Un giorno lontano qualcuno racconterà
una storia iniziando con "c'era una volta Vasco..." ma non è
detto che gli crederanno. Potrà mostrare i video, tentare di
spiegare il suo mondo di eccessi e poesia, ma le sue parole
migliori non riusciranno a rendere l'energia del concerto. Chi
era allo stadio San Siro per la prima delle sei date milanesi
del "Vasco Non Stop Live 2019" condivide un segreto con migliaia
di fedeli del rock, pellegrini arrivati da tutta Italia per
urlare col Komandante. Lui inizia puntuale, appare sul
gigantesco palco in una nuvola di fumo e luci alla Blade Runner,
arriva da un altro tempo. 'Qui si fa la storia' è il titolo
della prima traccia e la promessa per le successive due ore e
mezza. Per i primi minuti sembra di precipitare da un palazzo
alto 11 piani, come il palco, Vasco spara in sequenza 'Mi si
escludeva', 'Buoni o cattivi', 'La verità'. Con 'Quante volte'
si riprende fiato ma dura un attimo, ci pensano 'Cosa succede in
città' e 'Cosa vuoi da me' a far tremare i polsi. Vasco non è un
reduce del rock, detta ancora la linea. "Io sto male e te lo
voglio urlare" grida in 'Vivere o niente', poi ruggisce nel
microfono e sui maxischermo arriva il fuoco a sottolineare
'Fegato spappolato'. 'Asilo Republic' e 'La fine del millennio'
scivolano veloci seguendo il tono punk-rock assicurato in
conferenza stampa. In un attimo si è al primo interludio, il
pubblico da sold out (58mila persone) accoglie la voce di
Beatrice Antolini (una polistrumentista che in postazione ha più
braccia della dea Kali) e il lungo assolo di chitarra di Steve
Burns che dialoga con le tastiere di Alberto Rocchetti. Si
ricomincia con 'Portatemi Dio' e gli 'Spari sopra', il light
designer Giovani Pinna sceglie il rosso per sottolineare il
momento, mentre la regia di Pepsy Romanoff accompagna il Blasco
con una narrazione per immagini che non supera mai (per fortuna)

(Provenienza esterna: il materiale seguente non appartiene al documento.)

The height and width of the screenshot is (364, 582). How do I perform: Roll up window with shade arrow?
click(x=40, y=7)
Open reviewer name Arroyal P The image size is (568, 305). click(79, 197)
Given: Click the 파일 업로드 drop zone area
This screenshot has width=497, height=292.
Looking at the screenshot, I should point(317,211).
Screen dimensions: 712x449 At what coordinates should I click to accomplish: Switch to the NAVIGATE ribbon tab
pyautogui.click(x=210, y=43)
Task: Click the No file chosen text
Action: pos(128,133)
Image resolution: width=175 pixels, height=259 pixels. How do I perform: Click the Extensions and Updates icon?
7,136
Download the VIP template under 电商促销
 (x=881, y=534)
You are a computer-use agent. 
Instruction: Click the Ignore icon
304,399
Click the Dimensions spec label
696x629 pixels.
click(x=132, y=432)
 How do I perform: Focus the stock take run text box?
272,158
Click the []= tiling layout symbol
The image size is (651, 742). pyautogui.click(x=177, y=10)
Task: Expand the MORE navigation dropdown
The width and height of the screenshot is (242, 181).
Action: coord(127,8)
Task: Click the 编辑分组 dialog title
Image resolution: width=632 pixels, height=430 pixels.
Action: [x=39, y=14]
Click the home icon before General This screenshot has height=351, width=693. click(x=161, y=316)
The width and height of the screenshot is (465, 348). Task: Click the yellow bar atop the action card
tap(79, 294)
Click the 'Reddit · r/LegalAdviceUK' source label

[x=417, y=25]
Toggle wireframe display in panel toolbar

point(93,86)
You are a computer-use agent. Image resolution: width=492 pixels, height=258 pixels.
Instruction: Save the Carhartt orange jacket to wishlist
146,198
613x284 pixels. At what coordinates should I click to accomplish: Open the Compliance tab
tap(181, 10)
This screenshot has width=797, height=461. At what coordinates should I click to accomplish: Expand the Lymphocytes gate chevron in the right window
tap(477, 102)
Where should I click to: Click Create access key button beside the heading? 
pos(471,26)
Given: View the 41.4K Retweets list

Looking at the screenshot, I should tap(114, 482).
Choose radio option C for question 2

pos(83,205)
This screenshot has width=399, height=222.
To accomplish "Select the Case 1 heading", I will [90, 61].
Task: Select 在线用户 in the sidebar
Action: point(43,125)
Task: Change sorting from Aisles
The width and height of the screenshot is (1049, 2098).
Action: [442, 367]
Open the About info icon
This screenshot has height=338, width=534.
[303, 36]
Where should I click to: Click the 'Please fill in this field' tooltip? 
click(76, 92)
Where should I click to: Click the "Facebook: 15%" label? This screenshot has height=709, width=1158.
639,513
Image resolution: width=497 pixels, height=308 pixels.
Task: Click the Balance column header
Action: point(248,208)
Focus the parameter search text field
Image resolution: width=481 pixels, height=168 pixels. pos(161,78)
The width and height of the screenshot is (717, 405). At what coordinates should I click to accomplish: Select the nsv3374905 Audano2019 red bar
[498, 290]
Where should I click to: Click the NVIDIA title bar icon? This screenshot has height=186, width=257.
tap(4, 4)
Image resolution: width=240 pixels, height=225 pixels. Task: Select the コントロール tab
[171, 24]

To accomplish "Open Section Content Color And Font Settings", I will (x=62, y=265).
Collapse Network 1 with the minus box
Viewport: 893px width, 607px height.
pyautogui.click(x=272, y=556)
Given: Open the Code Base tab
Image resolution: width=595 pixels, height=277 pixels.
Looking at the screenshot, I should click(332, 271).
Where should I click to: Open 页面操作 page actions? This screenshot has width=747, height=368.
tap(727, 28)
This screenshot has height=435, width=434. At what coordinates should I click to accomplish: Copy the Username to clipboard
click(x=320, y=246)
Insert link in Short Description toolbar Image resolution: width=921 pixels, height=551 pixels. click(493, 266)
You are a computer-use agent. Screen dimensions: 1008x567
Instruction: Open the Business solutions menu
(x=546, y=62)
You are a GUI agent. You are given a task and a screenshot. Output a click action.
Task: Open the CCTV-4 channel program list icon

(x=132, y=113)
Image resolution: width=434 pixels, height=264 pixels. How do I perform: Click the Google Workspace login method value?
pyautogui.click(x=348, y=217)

le sue parole. "Io no, non ti lascerò mai" canta rivolto al suo
pubblico e al momento di 'Rewind' scoppiano reggiseni come i
fuochi d'artificio della chiusura. Qualcuno arriva sul palco,
Vasco ne afferra uno, lo bacia e lo rilancia indietro
ringraziando. 'Vivere' è una preghiera, Vasco si appoggia
all'asta come in raccoglimento, è il suo inginocchiatoio. Il
silenzio è interrotto solo dalla voce del venditore sugli
spalti: "2 euro acqua". 'La nostra relazione', 'Tango (della
gelosia)', 'Senza parole' gonfiano i cuori. 'Sally' li scioglie
tutti. Con 'Siamo solo noi' appare sullo schermo un Vasco in
versione 'Quarto stato del rock', lui in testa a guidare la sua
gente come nel capolavoro di Pellizza da Volpedo. 'Canzone' si
fonde con una 'Vita spericolata' piano e voce quasi sussurrata
dopo il pugno allo stomaco dei decibel pompati da Frank Nemola
(fiati), Andrea Torresani (basso), l'americano Matt Laug
(batteria), Vince Pastano (chitarra e arrangiamenti) e il mitico
Claudio 'Gallo' Golinelli (basso guest-star). "In bocca al lupo
a tutti, ce la farete tutti" è la benedizione di Vasco ai fan e
poi saluta chi si è goduto lo spettacolo dall'alto: Massimo
Riva, suo amico e chitarrista scomparso proprio 20 anni. "Ciao
Massimo, sei sempre con noi". Chiude 'Albachiara' e stavolta
perfino i venditori egiziani si fermano per cantare. Non c'è
bis, non occorre, nessuno si lamenta. Vasco non ha dimenticato
nulla.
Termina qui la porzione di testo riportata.